Carl B.’s experts used management cashflow projections, which Judge Christian N. (“Speedy”) Weiler finds unrealistically optimistic, given the flak for-profit colleges had encountered at time of sale. And Cal B.’s subsequent 1040Xs can’t undo his electing out of Section 453 installmentation. Post-event reductions-in-price relief applies to purchasers, not sellers, so Section 108(e)(2) doesn’t help Carl B.

“Mr. Barney voluntarily elected out of the installment method despite being a cash basis taxpayer and entitled to report gain as payments are received. He reported the entire transaction and gain for [year at issue] despite receiving only Purchase Notes as consideration. Each tax year stands on its own, and we find it entirely inappropriate to apply a purchase price adjustment for [year at issue] on the basis of events occurring in [Year Three].” T. C. Memo. 2025-133, at pp. 26-27. (Footnotes omitted).

There was a sale, Carl B. didn’t keep more control post-sale than any purchase-money seller-lender would.
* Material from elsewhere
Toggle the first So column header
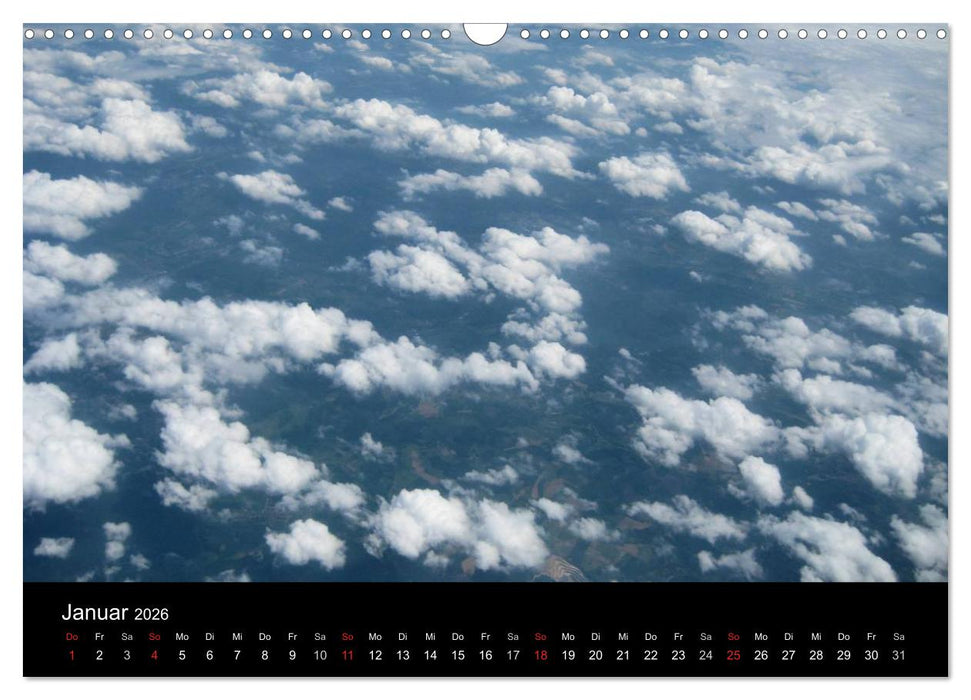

There’s a gap between FMV of what Carl B. transferred and what he got, so there is a bargain sale, but there needs to be computations, although Judge Speedy Weiler doesn’t order a Rule 155.

Chops were on the table, and Carl B. claimed an overpayment of tax, but until the final numbers are done, neither can be determined.

ISAIAH 42:3

In Uncategorized on 12/29/2025 at 16:37

Petitioners in Section 7345s don’t get the Isaiah 42:3 treatment. Once more, the reed gets broken and the wick gets quenched in another unsuccessful attempt to contest liability in a passport grab. George N. Gaynor, Docket No. 3631-25P, filed 12/29/25, has a trio of trusty attorneys against a single IRS attorney.
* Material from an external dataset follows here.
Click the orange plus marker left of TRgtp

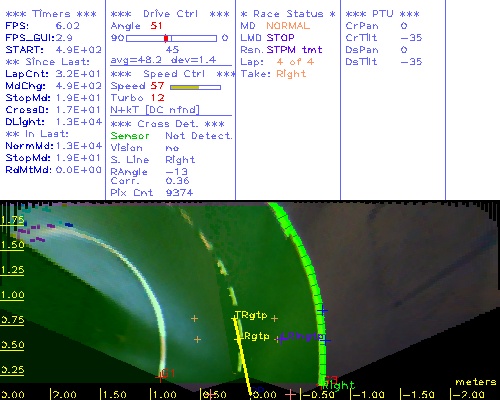[194, 319]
No joy for George, as Judge Courtney D. (“CD”) Jones says the only hold Tax Court has on assessments is whether SOL has run on enforcement of collection thereof, and George folds that one.
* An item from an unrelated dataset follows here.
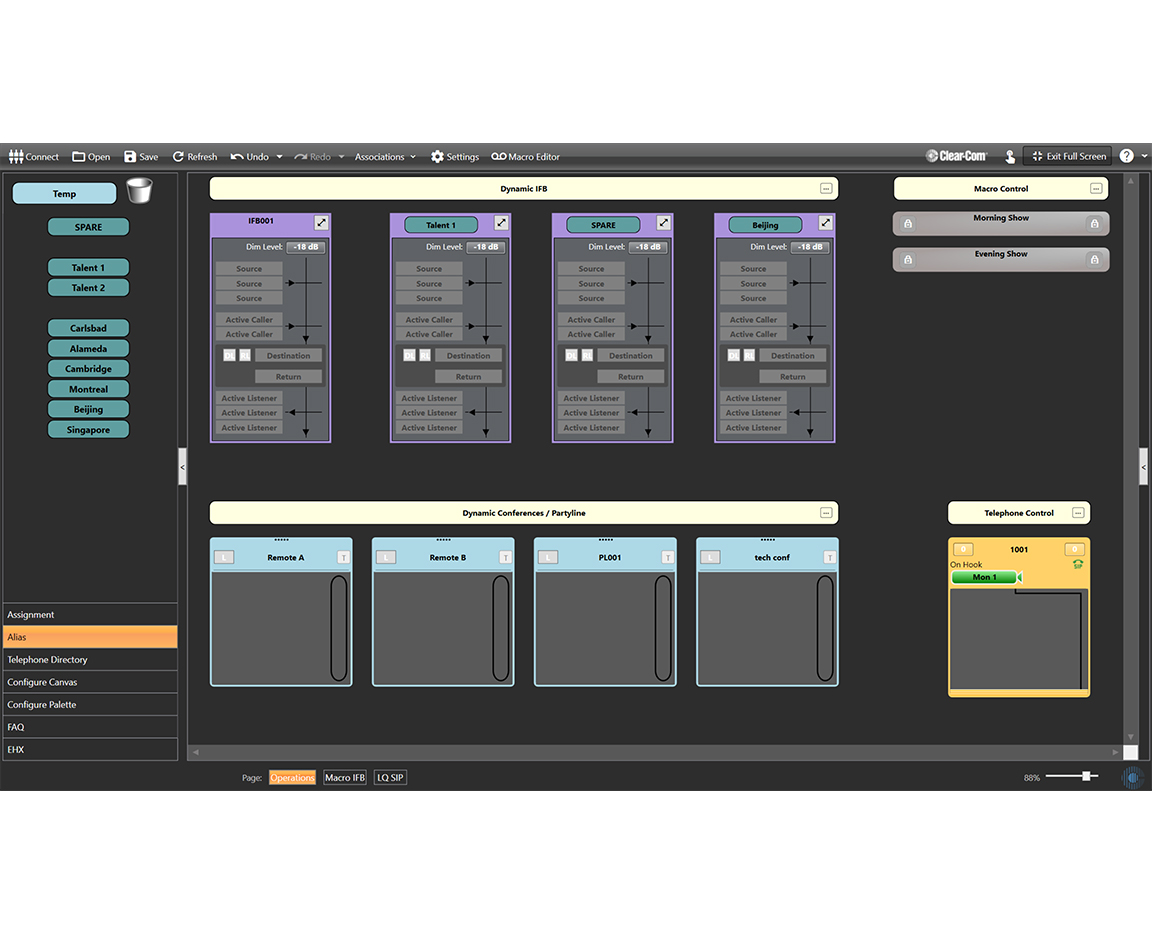Expand the Beijing IFB panel
This screenshot has height=934, width=1152.
[825, 223]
George’s trusty attorneys claim SOL ran on George’s Section 6038 FBAR nonreporting chops before assessment.

“In this case, Mr. Gaynor’s request that we analyze the timeliness of the assessments underlying his section 7345 certification is tantamount to a request for this Court to redetermine a deficiency under section 6213. ‘Not all potential errors render a liability unenforceable.” Garcia v. Commissioner, No. 27496-22P, 164 T.C., 2025 WL 1431920, at *5 (May 19, 2025). In the section 7345 context, determining whether a federal tax debt is ‘legally enforceable’ ‘requires an inquiry into whether the limitations period for collection after assessment has expired . . .” Id. (citing Ruesch, 154 T.C. at 296) (emphasis added). Thus, Mr. Gaynor’s argument that the statute of limitations had expired on assessment of the liabilities misses the mark. Respondent has established here that assessment has occurred, and Mr. Gaynor makes no claim in his Petition or otherwise that the period of limitations for collecting the assessed liabilities has expired.” Order, at p. 3.

For the Garcia tale, see my blogpost “‘Are You Being Served?’ – Part Deux,” 5/19/25. For Ruesch, see my blogpost “Ruesch to Judgment,” 6/25/20.